Crystallographic Methods, Institute of Molecular Biology of Barcelona (IBMB-CSIC), Baldiri Reixach 15, 08028 Barcelona, Spain.
Department of Haematology, Cambridge Institute for Medical Research, University of Cambridge, Hills Road, Cambridge CB2 0XY, England.
Acta Crystallogr D Struct Biol. 2020 Mar 1;76(Pt 3):221-237. doi: 10.1107/S2059798320000339. Epub 2020 Feb 25.
Fragment-based molecular-replacement methods can solve a macromolecular structure quasi-ab initio.

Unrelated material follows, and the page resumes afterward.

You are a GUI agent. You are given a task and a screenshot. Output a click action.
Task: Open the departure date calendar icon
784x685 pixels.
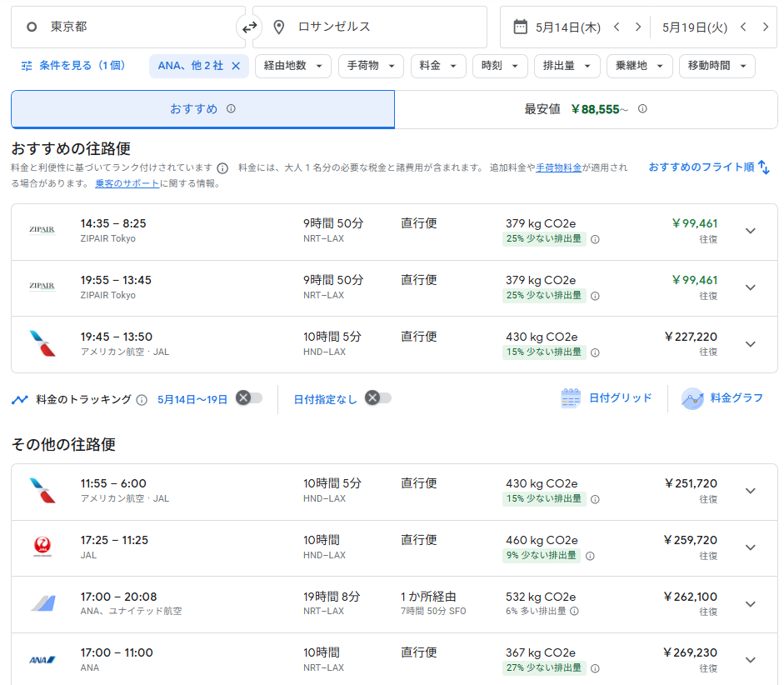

ARCIMBOLDO, using a common secondary-structure or tertiary-structure template or a library of folds, locates these with Phaser and reveals the rest of the structure by density modification and autotracing in SHELXE. The latter stage is challenging when dealing with diffraction data at lower resolution, low solvent content, high β-sheet composition or situations in which the initial fragments represent a low fraction of the total scattering or where their accuracy is low. SEQUENCE SLIDER aims to overcome these complications by extending the initial polyalanine fragment with side chains in a multisolution framework. Its use is illustrated on test cases and previously unknown structures. The selection and order of fragments to be extended follows the decrease in log-likelihood gain (LLG) calculated with Phaser upon the omission of each single fragment. When the starting substructure is derived from a remote homolog, sequence assignment to fragments is restricted by the original alignment. Otherwise, the secondary-structure prediction is matched to that found in fragments and traces. Sequence hypotheses are trialled in a brute-force approach through side-chain building and refinement. Scoring the refined models through their LLG in Phaser may allow discrimination of the correct sequence or filter the best partial structures for further density modification and autotracing. The default limits for the number of models to pursue are hardware dependent. In its most economic implementation, suitable for a single laptop, the main-chain trace is extended as polyserine rather than trialling models with different sequence assignments, which requires a grid or multicore machine. SEQUENCE SLIDER has been instrumental in solving two novel structures: that of MltC from 2.7 Å resolution data and that of a pneumococcal lipoprotein with 638 residues and 35% solvent content.
基于片段的分子置换方法可以近乎从头解决大分子结构问题。ARCIMBOLDO 利用常见的二级或三级结构模板或折叠文库,通过 Phaser 定位这些模板,并通过密度修正和 SHELXE 中的自动追踪揭示结构的其余部分。当处理低分辨率、低溶剂含量、高 β-折叠成分的衍射数据或初始片段代表总散射的低分数或其准确性较低的情况时,后一阶段具有挑战性。SEQUENCE SLIDER 通过在多解决方案框架中扩展带有侧链的初始多聚丙氨酸片段来克服这些复杂性。它在测试案例和以前未知的结构上进行了说明。要扩展的片段的选择和顺序遵循 Phaser 在省略每个单独片段时计算的对数似然增益 (LLG) 的减小。当起始亚结构源自远程同源物时,片段的序列分配受到原始比对的限制。否则,二级结构预测与在片段和轨迹中找到的预测匹配。通过侧链构建和细化,以暴力方式尝试序列假设。通过在 Phaser 中对精炼模型进行评分,可以对正确的序列进行区分或过滤最佳的部分结构,以进行进一步的密度修正和自动追踪。要追求的模型数量的默认限制取决于硬件。在其最经济的实现中,适用于单个笔记本电脑,主链轨迹扩展为多丝氨酸,而不是尝试具有不同序列分配的模型,这需要网格或多核机器。SEQUENCE SLIDER 在解决两个新结构方面发挥了重要作用:来自 2.7 Å 分辨率数据的 MltC 结构和具有 638 个残基和 35%溶剂含量的肺炎球菌脂蛋白结构。